DATA FOR PROCESSING below:
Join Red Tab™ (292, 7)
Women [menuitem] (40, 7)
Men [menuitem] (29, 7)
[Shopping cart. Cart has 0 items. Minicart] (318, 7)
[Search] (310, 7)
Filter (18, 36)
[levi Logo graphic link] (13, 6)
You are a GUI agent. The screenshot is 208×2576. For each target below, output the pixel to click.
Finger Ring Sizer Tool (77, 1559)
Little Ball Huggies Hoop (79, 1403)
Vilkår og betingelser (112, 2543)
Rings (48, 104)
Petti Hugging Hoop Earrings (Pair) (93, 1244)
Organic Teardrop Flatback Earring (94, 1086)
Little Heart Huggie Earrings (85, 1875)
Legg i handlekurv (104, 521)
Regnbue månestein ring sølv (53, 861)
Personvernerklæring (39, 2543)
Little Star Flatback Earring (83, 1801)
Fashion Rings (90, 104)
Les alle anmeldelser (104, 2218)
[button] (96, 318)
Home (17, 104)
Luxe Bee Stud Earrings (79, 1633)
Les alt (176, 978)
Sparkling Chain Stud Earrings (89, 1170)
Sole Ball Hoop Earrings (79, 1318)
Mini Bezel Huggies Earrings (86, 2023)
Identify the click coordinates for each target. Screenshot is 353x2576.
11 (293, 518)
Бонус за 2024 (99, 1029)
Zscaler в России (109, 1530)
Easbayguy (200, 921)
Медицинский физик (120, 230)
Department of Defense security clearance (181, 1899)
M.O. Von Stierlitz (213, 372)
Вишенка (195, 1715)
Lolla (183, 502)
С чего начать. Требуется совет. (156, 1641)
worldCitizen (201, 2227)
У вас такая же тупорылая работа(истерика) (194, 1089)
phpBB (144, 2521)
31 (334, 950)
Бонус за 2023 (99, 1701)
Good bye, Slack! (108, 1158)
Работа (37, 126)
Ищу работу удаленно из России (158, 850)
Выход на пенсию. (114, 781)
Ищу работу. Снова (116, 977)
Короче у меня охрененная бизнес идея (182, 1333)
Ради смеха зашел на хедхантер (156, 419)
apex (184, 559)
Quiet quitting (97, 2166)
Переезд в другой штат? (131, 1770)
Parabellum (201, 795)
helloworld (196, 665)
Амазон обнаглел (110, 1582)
End of DATA FOR PROCESSING.
WHAT YOU ARE ASKED TO DO:
Extract the full listing above without altering anything.

TASK ANSWER:
Join Red Tab™ (292, 7)
Women [menuitem] (40, 7)
Men [menuitem] (29, 7)
[Shopping cart. Cart has 0 items. Minicart] (318, 7)
[Search] (310, 7)
Filter (18, 36)
[levi Logo graphic link] (13, 6)
You are a GUI agent. The screenshot is 208×2576. For each target below, output the pixel to click.
Finger Ring Sizer Tool (77, 1559)
Little Ball Huggies Hoop (79, 1403)
Vilkår og betingelser (112, 2543)
Rings (48, 104)
Petti Hugging Hoop Earrings (Pair) (93, 1244)
Organic Teardrop Flatback Earring (94, 1086)
Little Heart Huggie Earrings (85, 1875)
Legg i handlekurv (104, 521)
Regnbue månestein ring sølv (53, 861)
Personvernerklæring (39, 2543)
Little Star Flatback Earring (83, 1801)
Fashion Rings (90, 104)
Les alle anmeldelser (104, 2218)
[button] (96, 318)
Home (17, 104)
Luxe Bee Stud Earrings (79, 1633)
Les alt (176, 978)
Sparkling Chain Stud Earrings (89, 1170)
Sole Ball Hoop Earrings (79, 1318)
Mini Bezel Huggies Earrings (86, 2023)
Identify the click coordinates for each target. Screenshot is 353x2576.
11 (293, 518)
Бонус за 2024 (99, 1029)
Zscaler в России (109, 1530)
Easbayguy (200, 921)
Медицинский физик (120, 230)
Department of Defense security clearance (181, 1899)
M.O. Von Stierlitz (213, 372)
Вишенка (195, 1715)
Lolla (183, 502)
С чего начать. Требуется совет. (156, 1641)
worldCitizen (201, 2227)
У вас такая же тупорылая работа(истерика) (194, 1089)
phpBB (144, 2521)
31 (334, 950)
Бонус за 2023 (99, 1701)
Good bye, Slack! (108, 1158)
Работа (37, 126)
Ищу работу удаленно из России (158, 850)
Выход на пенсию. (114, 781)
Ищу работу. Снова (116, 977)
Короче у меня охрененная бизнес идея (182, 1333)
Ради смеха зашел на хедхантер (156, 419)
apex (184, 559)
Quiet quitting (97, 2166)
Переезд в другой штат? (131, 1770)
Parabellum (201, 795)
helloworld (196, 665)
Амазон обнаглел (110, 1582)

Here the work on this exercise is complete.